It's not that I procrastinate, exactly... It's that I'm what my mother calls a "Time Optimist." I think I have enough time to do everything. So when I have 18 more things to do than I can possibly accomplish, the stuff I don't do are victims of priorities - as in, they didn't make the cut.
The web site I promised a client will be ready to go live by next weekend? That's more important than reading up on how to prune a lilac bush or my apple tree. Planning my veggie garden beds to ensure complementary plantings that renew the soil and boost each other's growth? Really important! But, you know, not as immediate as that paper I have to write, or the dinner I have to make, or the laundry I have to wash, or the time I need to spend with my kids.
For these reasons, and others similar, I have yet to do much of any research about how to make the habitat I want in my backyard. I'm not the first person to notice how much less time I have to read now that I'm living full bore in the Information Age.

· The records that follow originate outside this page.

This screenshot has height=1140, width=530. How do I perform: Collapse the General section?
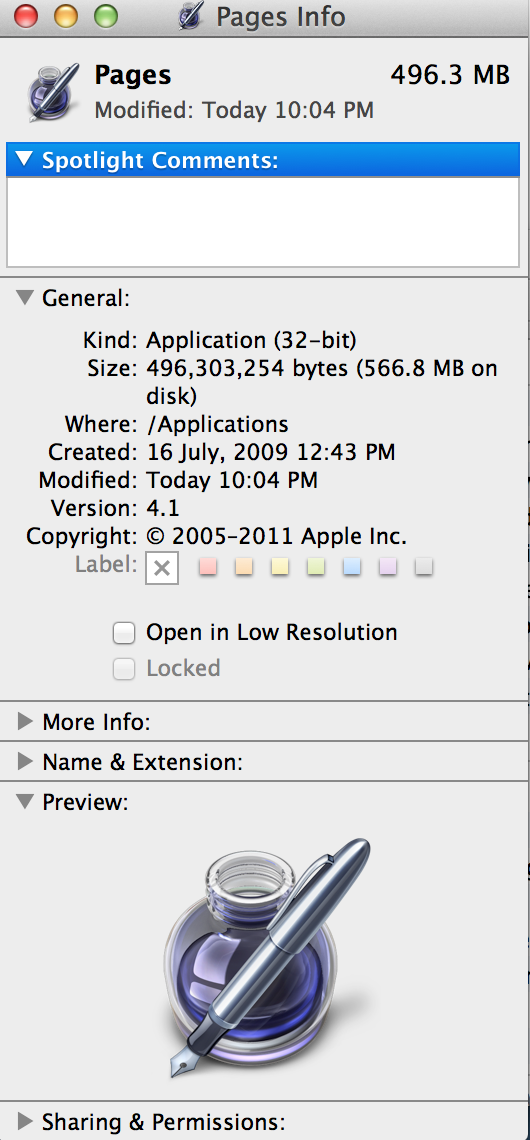[x=25, y=297]
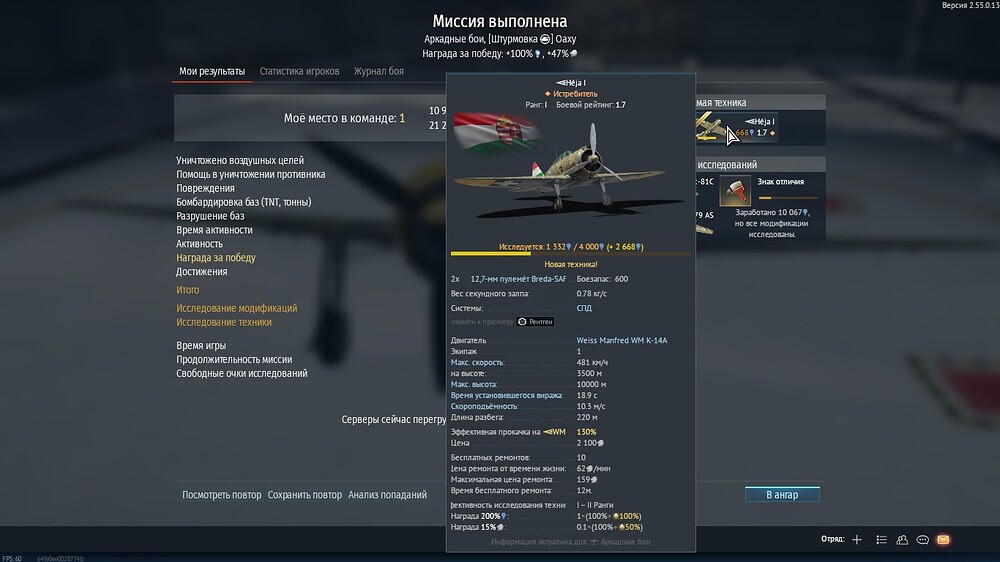Click Сохранить повтор
The height and width of the screenshot is (562, 1000).
304,494
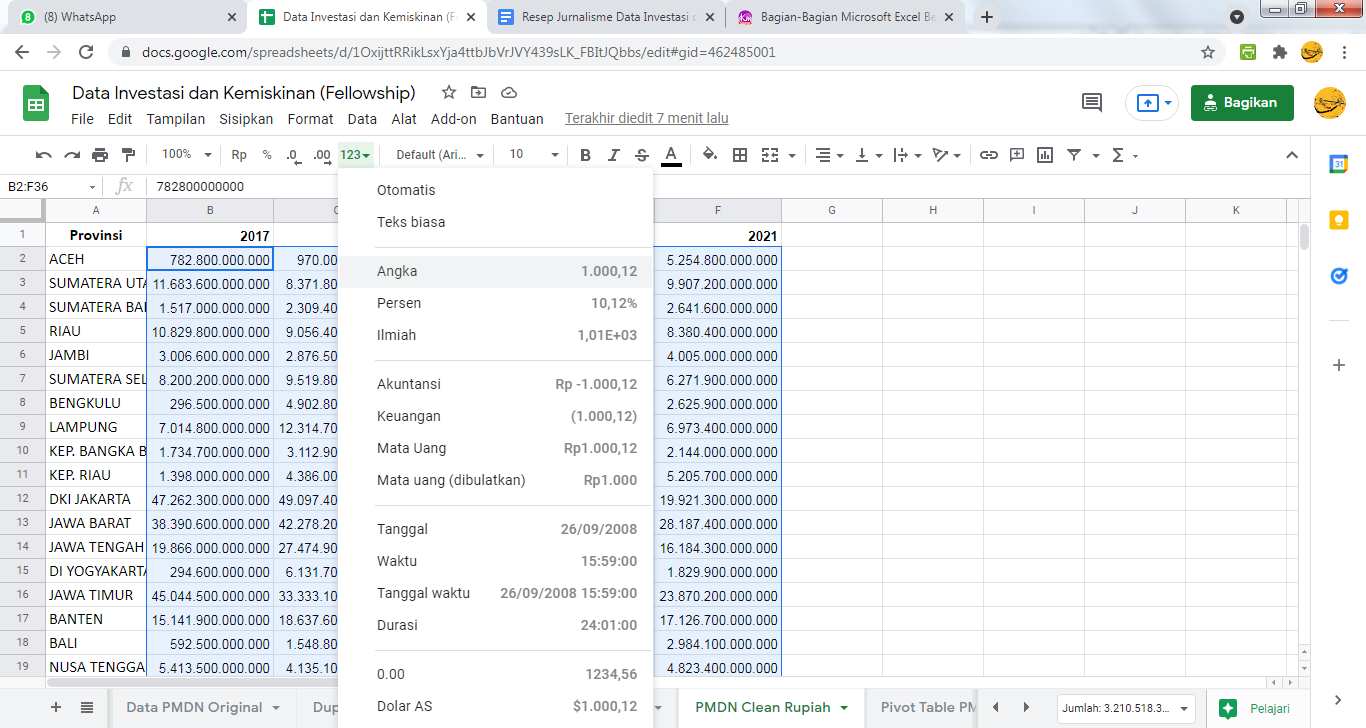Screen dimensions: 1366x728
Task: Select the paint format roller tool
Action: [x=128, y=155]
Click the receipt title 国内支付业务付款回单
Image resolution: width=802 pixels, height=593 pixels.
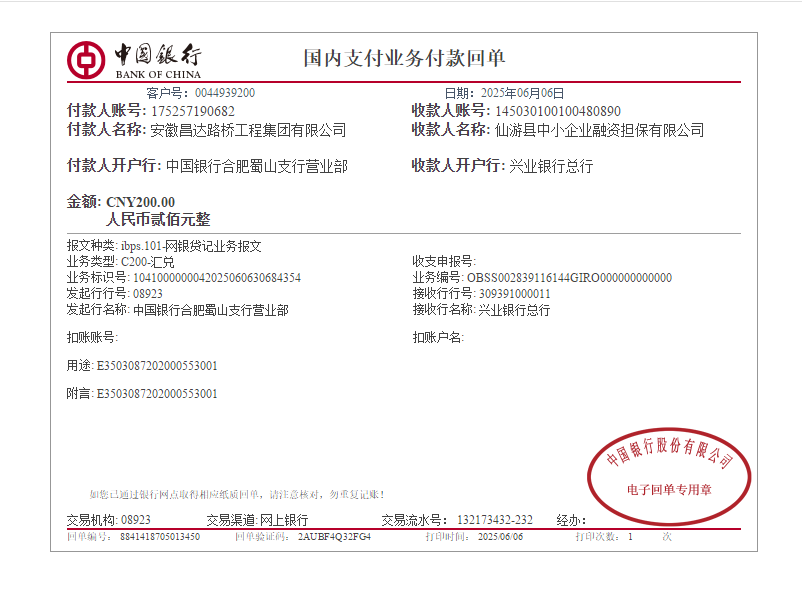point(404,58)
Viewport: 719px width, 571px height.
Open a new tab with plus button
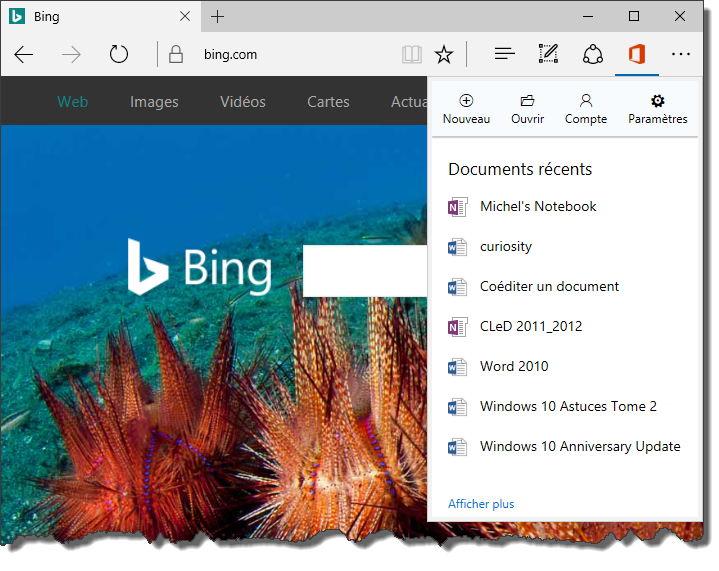point(218,17)
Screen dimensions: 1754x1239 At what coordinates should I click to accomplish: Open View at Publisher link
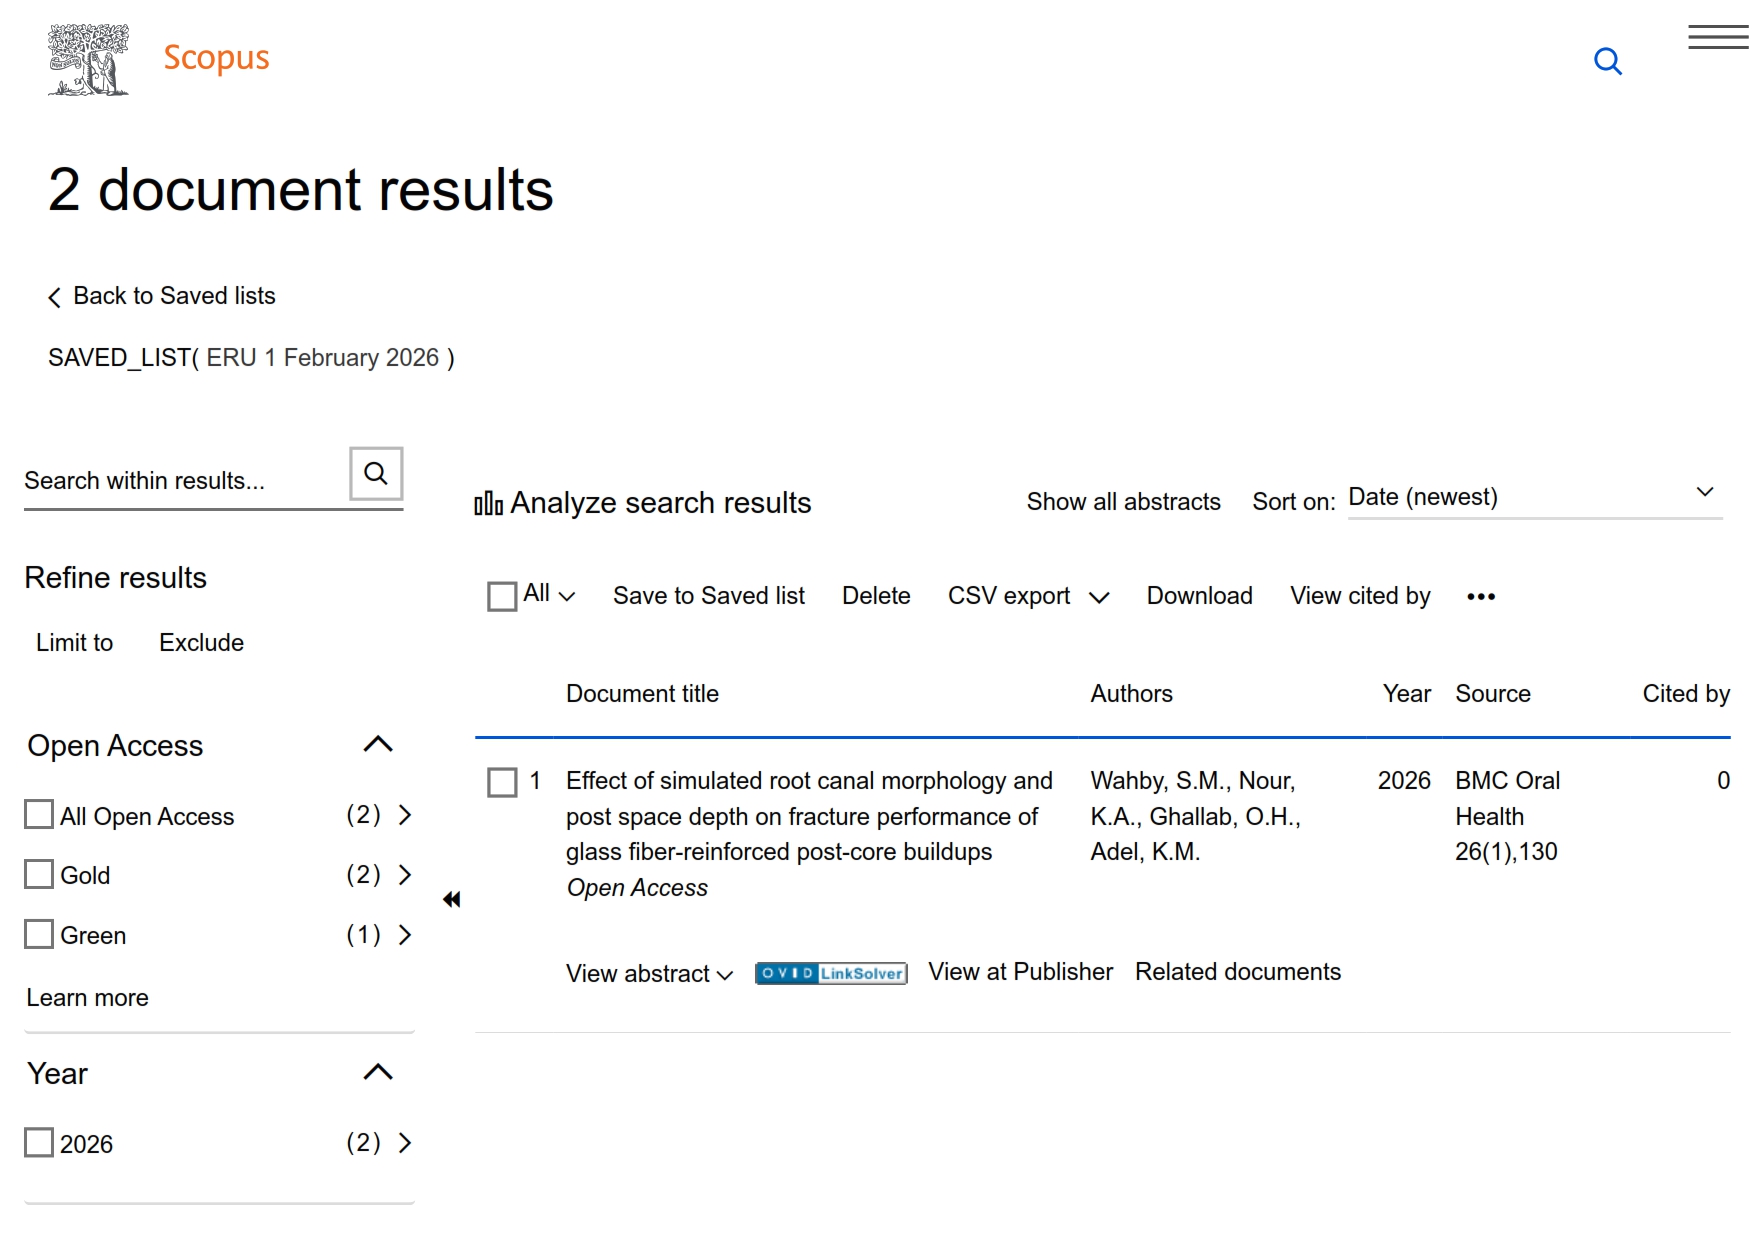click(1020, 972)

So, I plant stuff somewhat willy-nilly and hope for the best.
And I'm happy to report that for the most part, it works out.
My echinacea comes back. The monarda is spreading. The raspberry canes produced 3 actual berries last year before the deer ate them (shakes fist at that stupid deer) (I mean, yeah, I want wildlife...but wildlife that eats MY food [tongue-in-cheek...kind of]).
Even more heartening, though, are the slightly less obvious things I might not be in tune with if I didn't care so much about my little plot of land.
I have lots of different songbirds in my yard, but often they aren't eating at the bird feeder - they're eating morsels of naturally occurring goodness on the ground or on the bark of the trees. There are earthworms in my soil, not cut-worms. There are types of insects and spiders in my gardens I've never even seen before - and I grew up in the country, putting 'pet' spiders in vivariums made of plastic containers and a few blades of grass and twigs (we would kill house flies and mosquitoes and throw them in as food). I'm a little bit older and little more wary of poisonous (or just plain annoying) bites, but I'm encouraged by the bio-diversity I'm seeing.
The naturally occurring plants growing amongst my turf grass are a boon. Yes, some people call them weeds. I call them other things - such as plantain (not the banana-like plantain - come on, it's Minnesota), AKA 'White Man's Footprint,' which likes compacted soil and can be used in salves or to draw out types of infections; clover, which is not only pretty and provides food for pollinators and something outside of my veggie garden for rabbits to munch on, but is edible for humans and is a soil-amending cover crop; creeping Charlie, one of the most widely detested 'weeds' of them all, which is mostly content to live on the fringe of my yard and smells wonderful (and is also lovely to look at); and dandelions, which, if grown away from chemicals and toxins many people spray on their yards, make healthy greens for salads, are as beautiful as any cultivar and easier to grow, and have tap roots that are beneficial to the soil (aeration, breaking up compact soil) and help reduce water run-off after a storm event - complex, deep root systems retain more water than shallow root systems, like the one provided by turf grasses.
I'll admit, I got a couple of things wrong. That stuff that looked as though it might be mint? Um, it was itchweed. Did you know that 6 foot tall itchweed is incredibly difficult to get out by the roots? It took two years to get rid of what I let go to 'see what it is.'
But I don't let that daunt my spirit. I also let a vine grow just because I thought it was kind of pretty. It turned out to be some kind of ground cherry - beautiful, tasty, and free.
I love putzing in my yard. Like I said, I don't really know what I'm doing, and I don't always learn from my mistakes, but I enjoy the process. The plants and animals seem to be enjoying it, too.
I encourage all of you to resist the urge of fertilizing, watering, weeding, and mowing you yards (or paying a company to do it) and allow nature to take its course instead. It's not only cheaper, but it's more effective (and prettier!).